BEYOND RYE: Crossing the Divide

Mountain church   Paddling the Toe River   Hiking in the Pisgah Forest   Wild beauty   “Take me home, country road…”     BEYOND […]

July 19, 2020
3 min read

Mountain church

 

Paddling the Toe River

 

Hiking in the Pisgah Forest

 

Wild beauty

 

“Take me home, country road…”

 

 

BEYOND RYE

Crossing the Divide

 

By Jana Seitz

 

<The Toe River Valley offers everything I love: mountains to climb, caves to explore, rivers to paddle, and amazing tales to hear.>

 

During the recent trials of our great nation, I hit the road to think about

it all, driving south through the cradle of the Civil War to the Eastern Continental Divide in North Carolina. The landscape changed with every new state, as did the radio news: New York, New Jersey, Pennsylvania, Maryland, West Virginia, Virginia, Tennessee, and finally North Carolina. The first leg through Newark, the week demonstrations were at their height, was a bit nerve-wracking with kids screaming down the interstate in their souped-up mini cars darting in and out of traffic, ready to explode with their rage. But the further I got from the big cities the more relaxed things became.

 

I’ve since done a little recon on the Continental Divide, as I knew only the one down the backbone of the country in the Rockies. Turns out there are six “continental divides” in the United States, a “divide” being defined as that which separates watersheds. The Eastern Divide (also called the Appalachian Divide) is an invisible line that represents where water on either side of it will flow. It separates the Atlantic Seaboard watershed from the Gulf of Mexico watershed, spanning the country from just south of Lake Ontario through Florida. The Appalachian Mountains and the Piedmont Plateau house its peaks, with Mount Mitchell, N.C., being the highest. All water (snow, rain, lakes, streams, and rivers) on the eastern/southern side of the divide drains to the Atlantic Ocean and that on the western/northern side to the Gulf of Mexico. It all seems a perfect parallel to where we find ourselves today. Water, like beliefs, falls to one side or the other.

 

I crossed the divide to meet up with two Louisiana girlfriends who left New Orleans when I left Rye, each reaching our destination eleven hours later at a halfway point between North and South.
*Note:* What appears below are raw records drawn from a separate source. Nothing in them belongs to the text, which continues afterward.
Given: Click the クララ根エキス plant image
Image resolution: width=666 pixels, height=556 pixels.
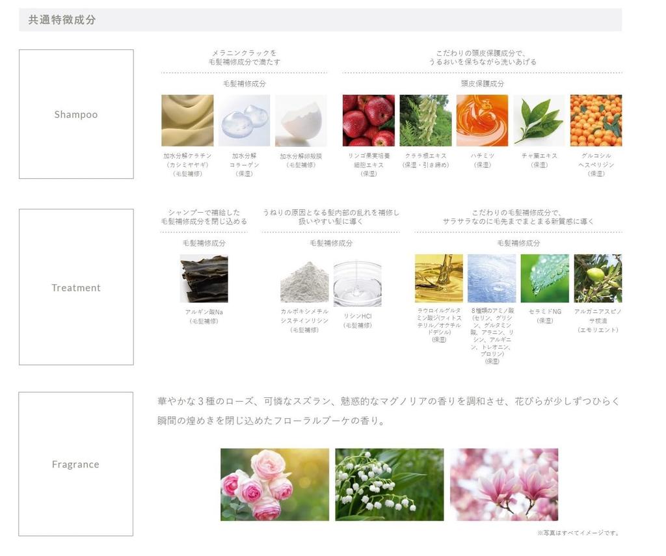Looking at the screenshot, I should coord(425,120).
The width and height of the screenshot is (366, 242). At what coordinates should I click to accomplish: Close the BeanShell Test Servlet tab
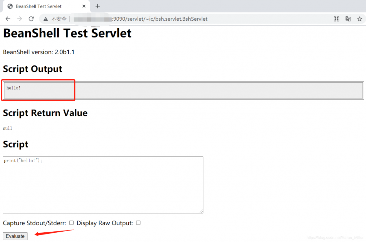pos(84,6)
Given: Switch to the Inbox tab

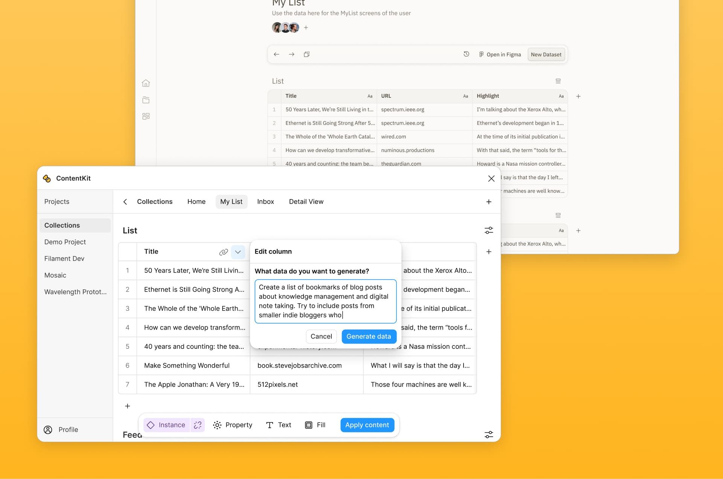Looking at the screenshot, I should tap(265, 201).
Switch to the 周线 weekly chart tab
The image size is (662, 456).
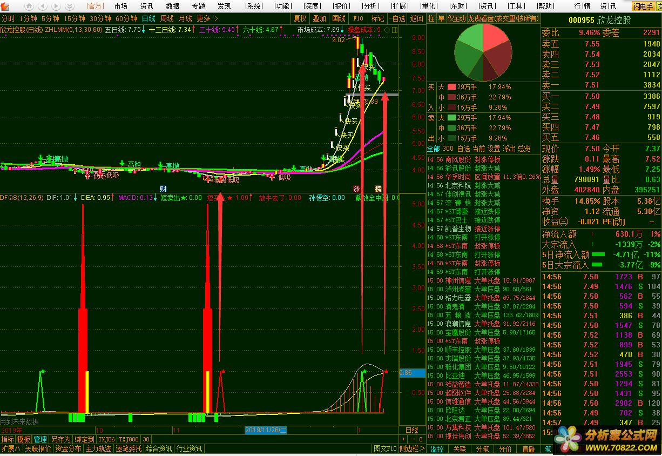[167, 18]
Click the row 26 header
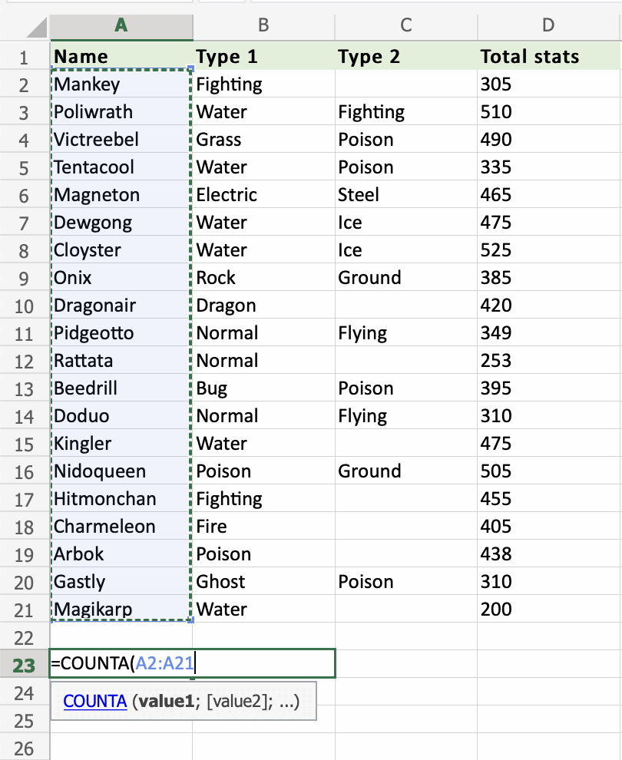This screenshot has height=760, width=622. click(x=24, y=748)
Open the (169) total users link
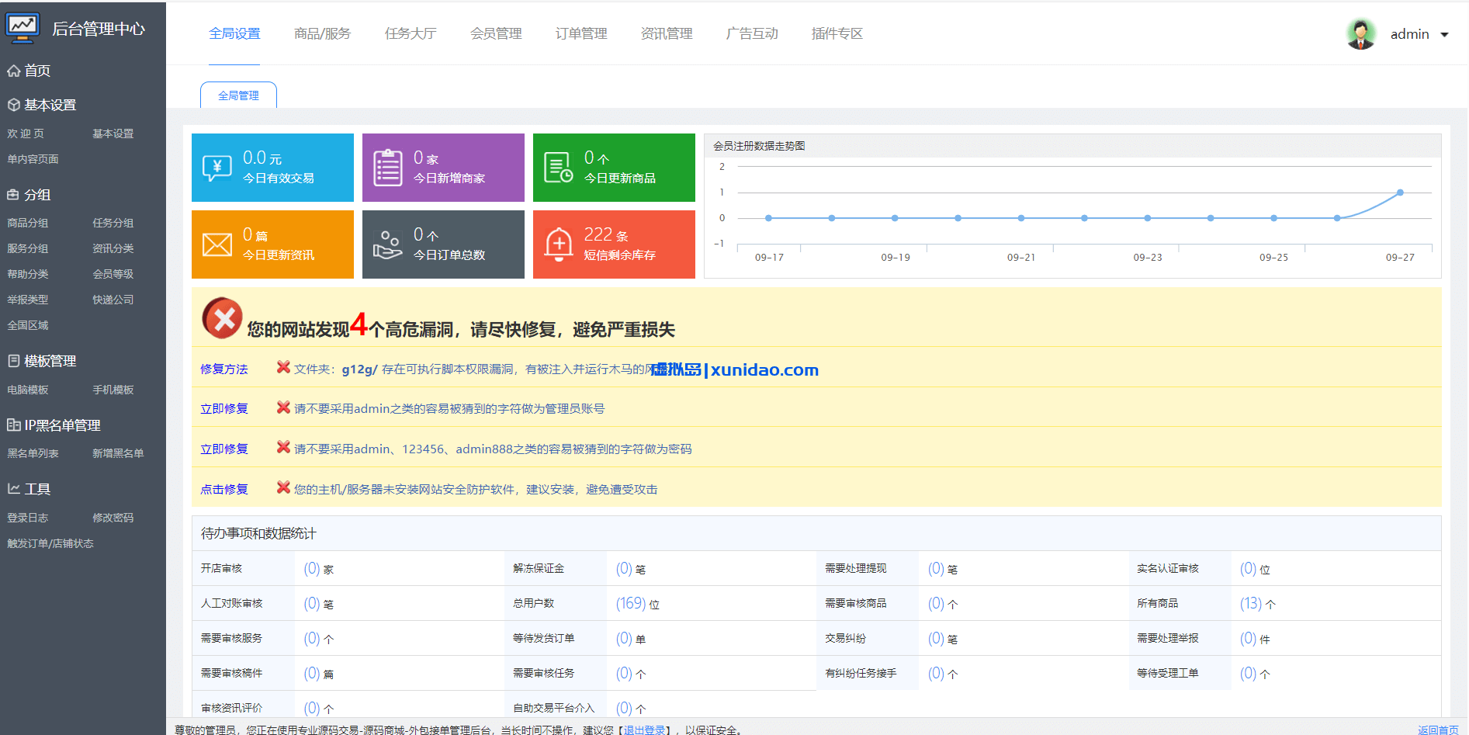 point(629,602)
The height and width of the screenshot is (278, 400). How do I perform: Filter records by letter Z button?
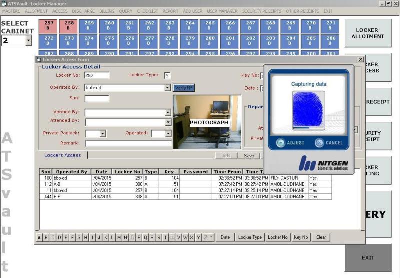(x=205, y=237)
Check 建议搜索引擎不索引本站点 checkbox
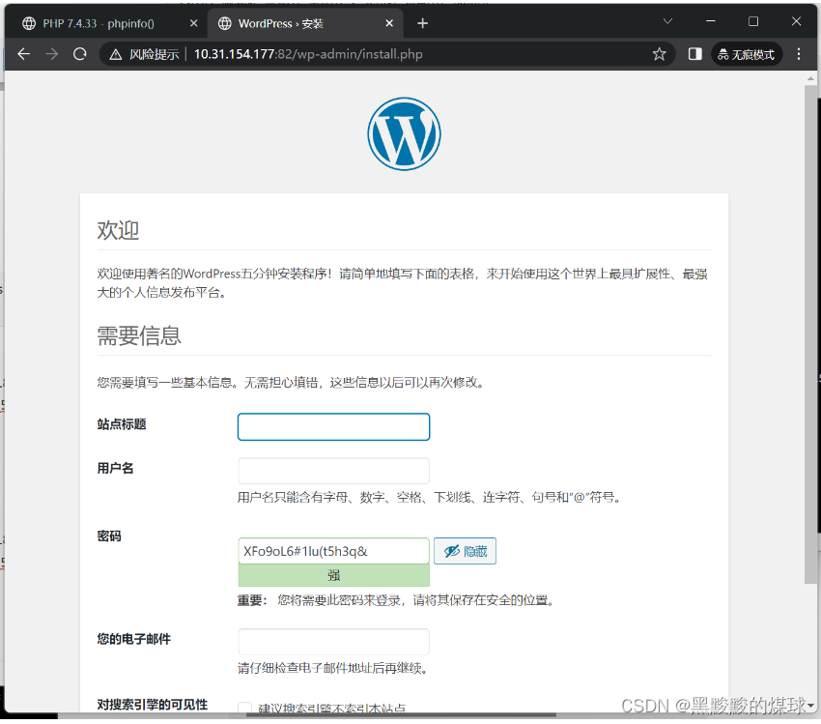The width and height of the screenshot is (821, 724). 245,709
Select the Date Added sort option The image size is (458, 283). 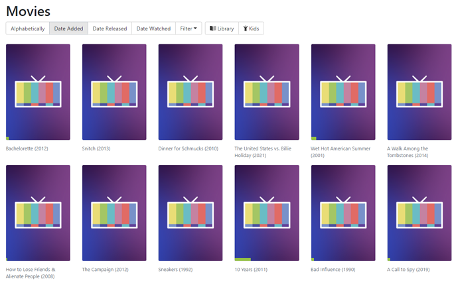68,28
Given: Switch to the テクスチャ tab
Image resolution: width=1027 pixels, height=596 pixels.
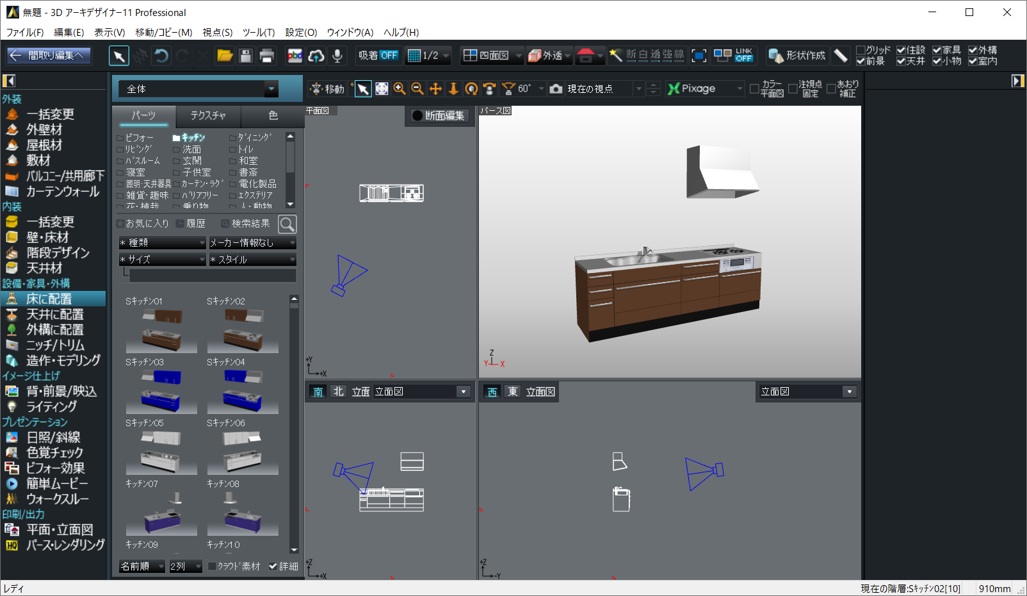Looking at the screenshot, I should pos(208,115).
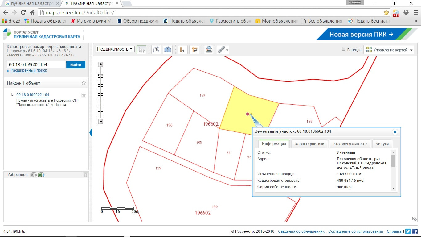This screenshot has height=237, width=421.
Task: Activate the polygon area query tool
Action: [167, 49]
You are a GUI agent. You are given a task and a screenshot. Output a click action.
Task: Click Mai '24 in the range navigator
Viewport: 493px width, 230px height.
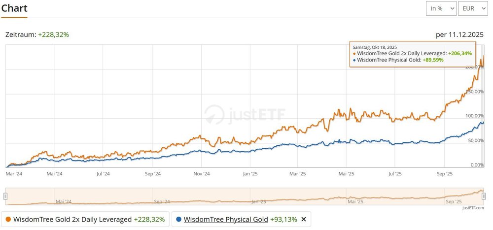[x=64, y=201]
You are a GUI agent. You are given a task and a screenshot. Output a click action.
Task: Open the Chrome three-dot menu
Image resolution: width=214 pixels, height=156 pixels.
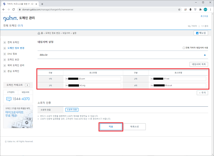[x=210, y=9]

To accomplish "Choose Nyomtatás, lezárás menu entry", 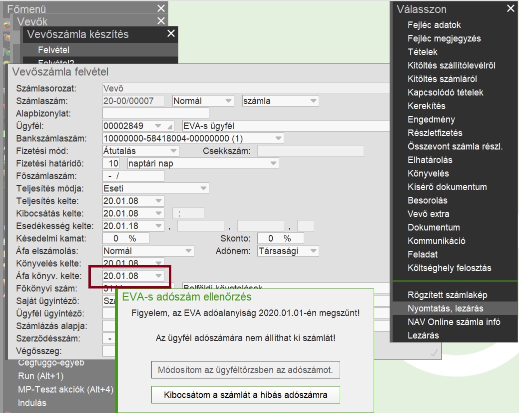I will coord(445,309).
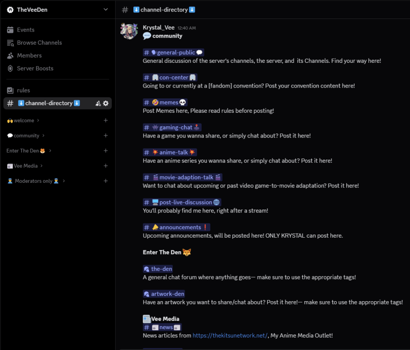Screen dimensions: 410x350
Task: Add a channel to welcome category
Action: (106, 120)
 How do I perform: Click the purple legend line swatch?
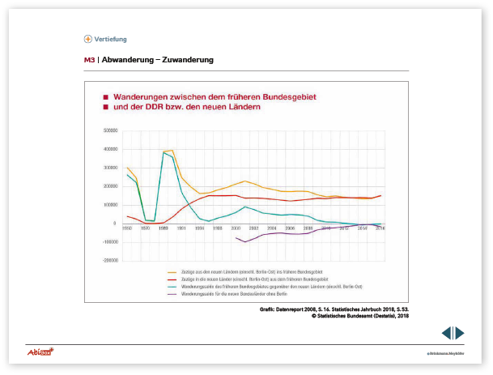pyautogui.click(x=172, y=293)
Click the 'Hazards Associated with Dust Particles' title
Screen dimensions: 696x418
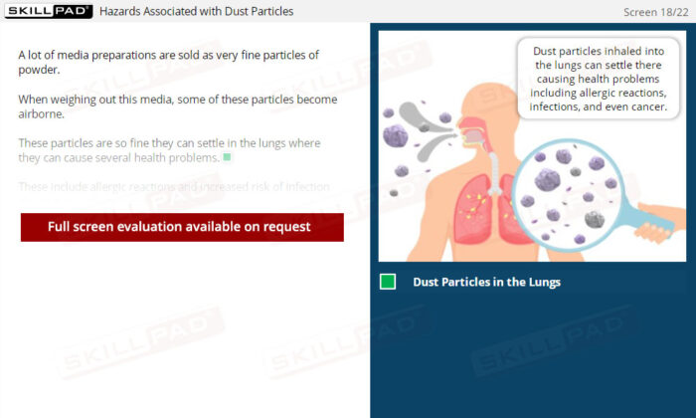196,11
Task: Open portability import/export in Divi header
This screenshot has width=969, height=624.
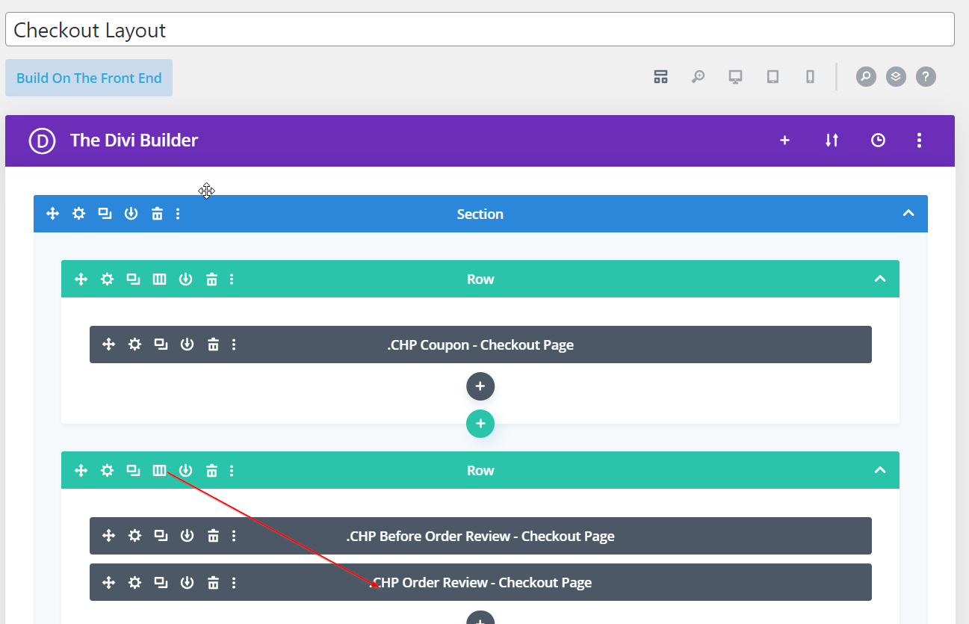Action: 832,140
We landed in the middle (something I wish more of us could do these days) where we holed up for a few days and caught up on the news of the world while hiking, paddling, cooking, and drinking.

 

We also caught the short blooming season of the mountain laurel, an evangelical sermon in a church parking lot (Covid-style), a glimpse of a bear in the woods, and gorgeous sunsets from the screened porch on a mountain top. Childhood friends find a way to weather differences of opinion and politics because they choose to. And because you truly can put yourselves in each other’s shoes and walk around a bit since you have known the lay of their land for years.

 

My friend’s house is in the Toe River Valley, smack dab in the middle of the Black Mountain Range of the Pisgah National Forest. It’s stunningly beautiful and offers everything I love: mountains to climb, caves to explore, rivers to paddle, and amazing tales to hear. The valley was once a meeting place of warring tribes, the Catawba to the east of the Blue Ridge and the Cherokee to the west. They came to the valley to hunt and fish — and to fight when necessary. It was a neutral territory where men came to settle their differences and to provide for their families, a thing we could certainly use about now.

 

How the Toe got its name is a classic cautionary tale. “Toe” is derived from Estatoe, the name of a Catawba princess who fell in love with a Cherokee brave, her enemy. They ran away together but were caught on a high bluff overlooking the river where they jumped hand in hand to their deaths. Let’s not do this. We’ve always had our differences as a nation, and we’ve always settled them. We pay a high price when we don’t learn from our history.

 

Travelling the country while reading its stories gives great insight. The land itself creates and tells the story, the history. Old, abandoned mines riddle the Toe Valley, painting a picture of rich deposits of feldspar and red rum mica. Shuttered grinding plants tell the tale of a bygone industry. Tourism is writing the current chapter of North Carolina, beckoning with misty mountains and tumbling waters. Take a chapter out of this book when you can. What’s the purpose of travel if not to learn?